Dive Brief:
- Billing for patient messages sent to providers has risen in the wake of the COVID-19 pandemic, according to a study published in JAMA.
- Charging for e-visits, or asynchronous messages that require medical decision making and take at least five minutes of clinician time over the course of a week, spiked at the beginning of the pandemic as health systems shifted to virtual care. But billing fell after the early pandemic peak before beginning to steadily increase again in mid-2021.
- More than 470 healthcare organizations billed at least 50 e-visits in the third quarter of 2022, an increase of nearly 40% compared with the same period in the previous year. The upturn suggests organizations now see e-visits as a long-term source of potential revenue, researchers said.
Dive Insight:
The pandemic forced health systems to rapidly shift to virtual care to preserve access, aided by loosened Medicare regulations that aimed to boost adoption and use of telehealth during the public health emergency.

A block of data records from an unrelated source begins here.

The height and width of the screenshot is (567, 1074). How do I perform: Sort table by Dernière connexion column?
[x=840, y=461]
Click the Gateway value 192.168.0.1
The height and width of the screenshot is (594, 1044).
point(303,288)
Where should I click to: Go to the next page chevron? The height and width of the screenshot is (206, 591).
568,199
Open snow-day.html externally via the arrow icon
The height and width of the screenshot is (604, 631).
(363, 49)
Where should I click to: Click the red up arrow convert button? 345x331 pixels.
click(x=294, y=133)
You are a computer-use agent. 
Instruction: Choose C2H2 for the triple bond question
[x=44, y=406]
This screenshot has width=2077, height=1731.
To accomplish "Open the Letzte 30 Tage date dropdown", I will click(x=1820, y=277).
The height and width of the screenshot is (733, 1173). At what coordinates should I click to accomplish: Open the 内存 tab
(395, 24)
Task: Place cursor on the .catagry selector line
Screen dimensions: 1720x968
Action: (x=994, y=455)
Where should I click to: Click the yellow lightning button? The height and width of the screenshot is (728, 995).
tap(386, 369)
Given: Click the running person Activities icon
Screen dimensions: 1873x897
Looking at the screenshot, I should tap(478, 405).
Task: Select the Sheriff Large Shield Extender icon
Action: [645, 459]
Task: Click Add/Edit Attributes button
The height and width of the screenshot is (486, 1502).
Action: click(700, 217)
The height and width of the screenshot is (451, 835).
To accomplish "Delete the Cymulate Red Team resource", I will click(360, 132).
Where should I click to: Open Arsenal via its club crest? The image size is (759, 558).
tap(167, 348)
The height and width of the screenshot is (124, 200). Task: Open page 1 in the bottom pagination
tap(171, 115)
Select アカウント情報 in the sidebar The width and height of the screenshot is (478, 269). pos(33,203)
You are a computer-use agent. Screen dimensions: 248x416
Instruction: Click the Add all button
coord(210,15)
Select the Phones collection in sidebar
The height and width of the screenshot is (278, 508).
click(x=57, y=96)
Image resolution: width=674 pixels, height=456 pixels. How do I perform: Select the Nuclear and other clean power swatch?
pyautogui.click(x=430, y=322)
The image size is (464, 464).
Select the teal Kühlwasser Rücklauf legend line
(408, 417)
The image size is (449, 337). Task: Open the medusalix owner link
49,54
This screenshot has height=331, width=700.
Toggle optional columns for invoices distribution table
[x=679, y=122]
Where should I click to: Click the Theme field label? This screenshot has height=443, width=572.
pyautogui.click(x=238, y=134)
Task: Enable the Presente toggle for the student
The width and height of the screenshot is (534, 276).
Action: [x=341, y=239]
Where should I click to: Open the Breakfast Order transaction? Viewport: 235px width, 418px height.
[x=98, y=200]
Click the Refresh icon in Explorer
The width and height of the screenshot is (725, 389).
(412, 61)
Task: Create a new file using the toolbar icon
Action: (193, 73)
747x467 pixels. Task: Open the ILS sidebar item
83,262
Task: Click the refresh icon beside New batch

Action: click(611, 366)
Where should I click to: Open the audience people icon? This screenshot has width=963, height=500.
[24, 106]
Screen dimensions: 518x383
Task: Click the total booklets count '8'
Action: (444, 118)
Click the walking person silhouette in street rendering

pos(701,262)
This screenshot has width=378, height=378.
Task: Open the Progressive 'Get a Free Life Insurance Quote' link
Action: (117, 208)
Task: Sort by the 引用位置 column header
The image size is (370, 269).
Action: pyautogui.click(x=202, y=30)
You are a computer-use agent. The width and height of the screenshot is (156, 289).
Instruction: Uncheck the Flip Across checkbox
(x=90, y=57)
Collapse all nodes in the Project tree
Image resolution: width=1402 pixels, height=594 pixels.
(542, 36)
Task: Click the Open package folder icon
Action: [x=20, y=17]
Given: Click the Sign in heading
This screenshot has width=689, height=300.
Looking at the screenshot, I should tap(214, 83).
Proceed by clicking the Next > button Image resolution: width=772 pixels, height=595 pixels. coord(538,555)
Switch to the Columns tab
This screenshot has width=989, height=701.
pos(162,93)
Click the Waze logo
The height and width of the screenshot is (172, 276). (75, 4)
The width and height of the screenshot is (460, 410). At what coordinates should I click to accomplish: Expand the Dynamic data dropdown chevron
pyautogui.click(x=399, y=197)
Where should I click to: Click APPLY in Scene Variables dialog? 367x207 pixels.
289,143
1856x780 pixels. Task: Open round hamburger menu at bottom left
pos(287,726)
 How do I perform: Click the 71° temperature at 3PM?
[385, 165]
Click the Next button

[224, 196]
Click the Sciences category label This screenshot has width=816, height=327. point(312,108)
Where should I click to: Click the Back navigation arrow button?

But the shift also meant a spike in the number of electronic messages sent to providers. Clinicians argued the increase in messages overwhelmed their inboxes, pushing them to take on additional uncompensated work after-hours to handle the volume.
Charging for messages is controversial, as patients are unsure what kind of questions could result in a bill. That could discourage them from contacting their clinicians, according to the study.
Many health systems began to bill for e-visits to bring in revenue from the growing number of messages. The study found an average of 103,127 e-visit claims per month in 2020, which sank to 77,164 in 2021 and rose again to 100,541 in 2022.
Nearly 45% of claims were billed for five to 10 minutes of provider time, while about 15% were charged for 21 minutes or more, the research found.
The most common diagnoses for the five to ten minute code were acute sinusitis, urinary tract infection and acute respiratory infection. For the code that recorded the longer use of provider time, e-visits were usually linked to hypertension diagnoses.
“This variation may suggest that shorter, lower-cost messages may substitute for synchronous acute care, whereas longer, more complex messaging is more often an additional care touch point,” the study’s authors wrote.